Comment by ori_b

5 years ago

Please no. This is an incredibly complicated file format that is not particularly well suited for file saving. It's also very slow ((edit: correction) ~10 transactions per second) if you aim for integrity, or unsafe if you tune for performance (~50k transactions per second, but if your program or computer dies half way, your file is hosed). So, keeping files up to date in place makes your ui janky.

You can work around it by working in memory and writing out a whole new database from in memory structures on save and then do the atomic rename. But if you do that, you are probably better off with json, protobuf, or similar. The libraries around these formats are similarly battle tested, but they fit the needs better, supporting working in ram fully and then saving cleanly and easily.

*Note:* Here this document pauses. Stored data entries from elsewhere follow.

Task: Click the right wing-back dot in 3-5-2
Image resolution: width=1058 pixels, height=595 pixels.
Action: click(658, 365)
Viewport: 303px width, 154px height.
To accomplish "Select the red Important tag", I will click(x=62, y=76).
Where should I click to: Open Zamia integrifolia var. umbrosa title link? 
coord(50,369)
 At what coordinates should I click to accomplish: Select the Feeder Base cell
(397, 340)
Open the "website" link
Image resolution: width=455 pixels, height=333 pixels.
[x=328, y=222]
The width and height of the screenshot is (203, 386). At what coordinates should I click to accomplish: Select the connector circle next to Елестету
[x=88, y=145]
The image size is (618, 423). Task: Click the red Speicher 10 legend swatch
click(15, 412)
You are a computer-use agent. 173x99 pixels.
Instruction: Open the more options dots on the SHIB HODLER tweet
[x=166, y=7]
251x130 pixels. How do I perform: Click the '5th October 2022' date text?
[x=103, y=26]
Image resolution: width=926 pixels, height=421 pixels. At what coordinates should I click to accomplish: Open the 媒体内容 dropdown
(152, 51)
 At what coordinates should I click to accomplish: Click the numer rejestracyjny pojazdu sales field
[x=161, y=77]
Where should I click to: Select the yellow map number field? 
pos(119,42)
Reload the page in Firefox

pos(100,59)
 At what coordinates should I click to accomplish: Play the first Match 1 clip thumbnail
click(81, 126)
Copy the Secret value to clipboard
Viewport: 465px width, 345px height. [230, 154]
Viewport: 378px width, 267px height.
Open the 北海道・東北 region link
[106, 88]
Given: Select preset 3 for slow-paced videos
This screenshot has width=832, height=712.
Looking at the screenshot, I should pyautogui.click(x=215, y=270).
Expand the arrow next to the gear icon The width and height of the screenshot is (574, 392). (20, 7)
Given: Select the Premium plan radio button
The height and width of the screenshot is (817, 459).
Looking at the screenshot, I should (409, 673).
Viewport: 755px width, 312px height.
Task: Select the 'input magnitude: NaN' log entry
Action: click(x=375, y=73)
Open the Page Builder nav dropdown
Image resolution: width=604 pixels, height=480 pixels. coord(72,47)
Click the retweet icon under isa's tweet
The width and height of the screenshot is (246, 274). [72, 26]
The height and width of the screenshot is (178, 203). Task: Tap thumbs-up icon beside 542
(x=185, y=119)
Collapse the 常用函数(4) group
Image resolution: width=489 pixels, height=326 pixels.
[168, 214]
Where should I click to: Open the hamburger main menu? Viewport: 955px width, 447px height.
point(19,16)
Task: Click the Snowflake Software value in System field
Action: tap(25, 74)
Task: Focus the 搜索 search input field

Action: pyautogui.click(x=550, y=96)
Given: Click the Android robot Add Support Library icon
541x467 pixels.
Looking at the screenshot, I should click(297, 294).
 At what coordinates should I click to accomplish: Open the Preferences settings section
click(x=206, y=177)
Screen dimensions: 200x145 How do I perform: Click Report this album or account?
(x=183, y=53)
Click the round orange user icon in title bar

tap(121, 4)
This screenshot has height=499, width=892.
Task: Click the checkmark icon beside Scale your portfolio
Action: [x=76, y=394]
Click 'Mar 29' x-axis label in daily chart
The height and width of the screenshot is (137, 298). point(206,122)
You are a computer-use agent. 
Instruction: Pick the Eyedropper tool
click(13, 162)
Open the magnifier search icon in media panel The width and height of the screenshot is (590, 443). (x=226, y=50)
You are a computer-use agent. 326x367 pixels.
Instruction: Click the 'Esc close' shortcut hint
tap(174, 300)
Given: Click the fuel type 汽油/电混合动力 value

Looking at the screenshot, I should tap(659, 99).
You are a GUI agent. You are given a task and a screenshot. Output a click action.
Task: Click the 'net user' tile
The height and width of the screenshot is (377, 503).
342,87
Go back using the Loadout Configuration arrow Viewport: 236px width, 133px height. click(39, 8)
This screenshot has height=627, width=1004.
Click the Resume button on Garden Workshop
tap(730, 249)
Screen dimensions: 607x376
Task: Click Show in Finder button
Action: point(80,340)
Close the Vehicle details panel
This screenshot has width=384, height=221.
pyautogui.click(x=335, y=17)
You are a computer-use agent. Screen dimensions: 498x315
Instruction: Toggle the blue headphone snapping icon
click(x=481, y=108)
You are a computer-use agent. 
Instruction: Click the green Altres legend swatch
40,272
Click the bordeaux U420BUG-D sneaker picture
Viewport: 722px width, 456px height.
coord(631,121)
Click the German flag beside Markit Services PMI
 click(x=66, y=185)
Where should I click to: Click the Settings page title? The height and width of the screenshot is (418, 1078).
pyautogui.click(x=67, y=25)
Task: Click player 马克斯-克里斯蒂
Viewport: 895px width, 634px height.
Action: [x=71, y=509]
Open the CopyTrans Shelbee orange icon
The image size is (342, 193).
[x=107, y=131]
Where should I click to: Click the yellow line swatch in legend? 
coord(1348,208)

> Please no. This is an incredibly complicated file format that is not particularly well suited for file saving. It's also very slow (~100 transactions per second) if you aim for integrity, or unsafe if you don't.

The kind of application files they are talking about (things like word processor documents, spreadsheets, drawings, source code control system data) would only be writing sporadically. During one of those sporadic writes they might need to update thousands of rows but those could all be done in one transaction.

  • I made a mistake -- it's an order of magnitude slower. That means a single transaction is within the threshold for human perception. If you block the UI thread on a transaction, you're now dropping 6 frames at 60fps. If you block other operations on the transaction completing, you end up with lag.

    Reference: https://www.sqlite.org/faq.html, question 19. (I've seen similar when testing on SSDs locally).

    • If you have an FPS or interactivity target that needs to be guaranteed to be better than about 0.1-1 second - depending on platform - you can't have any disk IO at all on the UI thread, or any thread that's supposed to react at interactive rates at all times.

      It has generally become much better in the last decade or two, but one should still expect most OS's to sometimes pause for excessive amounts of time on disk IO unless the API is specifically guaranteed to never pause. Even then one would be wise to measure/log deviations if it's critical for the application. OS guarantees might also be contingent on driver/subsystem guarantees, and bad drivers might sometimes affect what seems completely unrelated upstream systems.

      9 replies →

> if your program or computer dies half way, your file is hosed

Doesn't this apply to writing files in general? It's not unique to SQLite...

Edit: Nope, SQLite is designed to be protected against crashes, even OS crashes.

> It's also very slow (~100 transactions per second) > But if you do that, you are probably better off with json, protobuf, or similar.

Are you talking about a server application?

> or unsafe if you find for performance (you can get it up to, IIRC, ~50k transactions per second, but if your program or computer dies half way, your file is hosed)

Never heard that SQLite has unsafe operations. Any source?

  • > Are you talking about a server application?

    I'm talking about doing a handful of transactions -- even a single one, now that I looked at the actual numbers that sqlite discusses -- being enough to introduce user-visible jank.

    > Never heard that SQLite has unsafe operations. Any source?

    The sqlite docs. You can improve the performance of sqlite by multiple orders of magnitude by messing with things like https://www.sqlite.org/pragma.html#pragma_synchronous, at the cost of safe atomic updates.

    • > The sqlite docs. You can improve the performance of sqlite by multiple orders of magnitude by messing with things like https://www.sqlite.org/pragma.html#pragma_synchronous, at the cost of safe atomic updates.

      Thanks for the link, but only when the OS or your computer crashes, not even the application itself. Could you introduce any application file format that is safe in that case? Obviously your JSON file format is much more unsafe than that, not to mention the huge overhead of JSON with binary data.

      1 reply →

> It's also very slow ((edit: correction) ~10 transactions per second ...

Huh?

I was pushing updates to a SQLite file on my laptop a few weeks ago with code that's not at all optimised, and wasn't too fussed with ~400 transactions a second, sustained for a minute or so.

What were you doing that only gave 10 transactions a second?